Cómo preparar una Due Diligence para vender tu empresa

Si estás pensando en vender tu empresa en Castilla y León, hay una fase que puede resultar decisiva para cerrar la operación con éxito: la Due Diligence.

Se trata del proceso mediante el cual un potencial comprador analiza la situación real del negocio antes de tomar la decisión definitiva. Una empresa preparada, con la documentación ordenada y sin sorpresas, transmite mayor confianza y facilita la negociación.

En esta guía te explicamos qué es una Due Diligence, qué suele revisar un comprador y cómo preparar tu empresa para afrontarla con garantías.

¿Qué es una Due Diligence?

La Due Diligence es una revisión detallada de la empresa que normalmente se realiza cuando ya existe un comprador interesado.

Su objetivo es comprobar que la información proporcionada durante la negociación coincide con la realidad del negocio y detectar posibles riesgos antes de formalizar la compraventa.

Dependiendo de cada operación, puede incluir aspectos financieros, fiscales, laborales, jurídicos y comerciales.

Para el vendedor, llegar a este momento con todo preparado permite responder con rapidez y evitar que determinadas incidencias puedan retrasar o complicar la venta.

¿Qué documentación revisará el comprador?

Aunque cada operación es diferente, existen una serie de documentos que suelen solicitarse durante una Due Diligence de empresa.
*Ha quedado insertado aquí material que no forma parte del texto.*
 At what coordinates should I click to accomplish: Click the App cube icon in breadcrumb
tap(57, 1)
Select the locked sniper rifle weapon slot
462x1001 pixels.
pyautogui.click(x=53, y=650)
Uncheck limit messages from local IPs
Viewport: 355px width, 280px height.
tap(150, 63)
Entre ellos se encuentran:

  • Cuentas anuales y balances.
  • Información sobre préstamos y deudas.
  • Declaraciones fiscales.
  • Contratos laborales.
  • Contratos con clientes y proveedores.
  • Escrituras y estatutos de la sociedad.
  • Licencias y autorizaciones.
  • Información sobre posibles litigios.
  • Relación de activos, maquinaria o inmuebles.

 

El comprador no solo quiere conocer cuánto factura la empresa. También necesita comprobar cómo genera sus ingresos, qué obligaciones tiene y si el negocio puede mantener su actividad en el futuro.

💡 Consejo: no esperes a tener un comprador para empezar a recopilar esta información. Una documentación clara y actualizada puede reducir considerablemente los tiempos de la operación.
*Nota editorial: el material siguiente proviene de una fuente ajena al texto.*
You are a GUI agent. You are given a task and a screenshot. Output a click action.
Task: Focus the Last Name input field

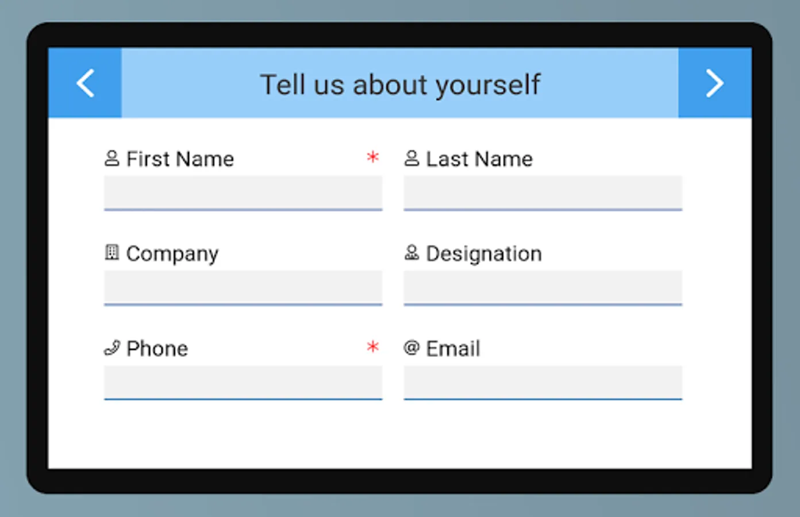click(543, 192)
Detecta posibles problemas antes de iniciar la venta

Preparar una Due Diligence no consiste únicamente en ordenar documentos. También es el momento de analizar la empresa desde la perspectiva de un posible comprador.

Una elevada dependencia de un cliente, contratos importantes sin formalizar, deudas, litigios pendientes o determinadas contingencias fiscales y laborales pueden generar dudas durante la negociación.

Detectarlas con antelación permite estudiar cómo solucionarlas o, cuando no sea posible, explicar correctamente su situación.

Ocultar información relevante nunca es una buena estrategia. Si el comprador descubre posteriormente un problema que no había sido comunicado, puede perder la confianza, renegociar el precio o incluso abandonar la operación.

Puedes consultar también nuestro artículo sobre los errores más comunes al vender una empresa para conocer otros aspectos que conviene evitar. Protege la información confidencial de tu empresa

Durante una Due Diligence tendrás que compartir información especialmente sensible: facturación, márgenes, clientes, proveedores, contratos o datos internos del negocio.

Por ello, antes de facilitar determinada documentación es recomendable establecer un acuerdo de confidencialidad (NDA).

Este documento limita el uso que el potencial comprador puede hacer de la información recibida y resulta especialmente importante cuando pertenece al mismo sector o puede ser un competidor.

La información también puede facilitarse progresivamente. No es necesario entregar toda la documentación desde el primer contacto.

¿Puede la Due Diligence cambiar el precio de venta?

Sí. Y esta es una de las razones por las que conviene prepararla correctamente.

Si durante la revisión aparecen riesgos o problemas que no se habían tenido en cuenta al valorar la empresa, el comprador puede intentar renegociar el precio o modificar las condiciones de la operación.

Por el contrario, una empresa con cuentas claras, contratos documentados y una estructura organizada reduce la percepción de riesgo y transmite una imagen mucho más profesional.

Si todavía no conoces el valor aproximado de tu negocio, puedes consultar nuestra guía sobre cómo calcular el valor real de tu empresa

Preparar la empresa con tiempo marca la diferencia

La Due Diligence no debería comenzar cuando llega la primera solicitud de documentos. Lo ideal es anticiparse.

Revisar la situación financiera, fiscal, laboral y jurídica de la empresa antes de salir al mercado permite detectar posibles obstáculos y afrontar la negociación desde una posición más sólida.

No se trata de presentar una empresa perfecta, sino de conocer su situación real, tener la documentación preparada y poder responder con transparencia a las preguntas del comprador.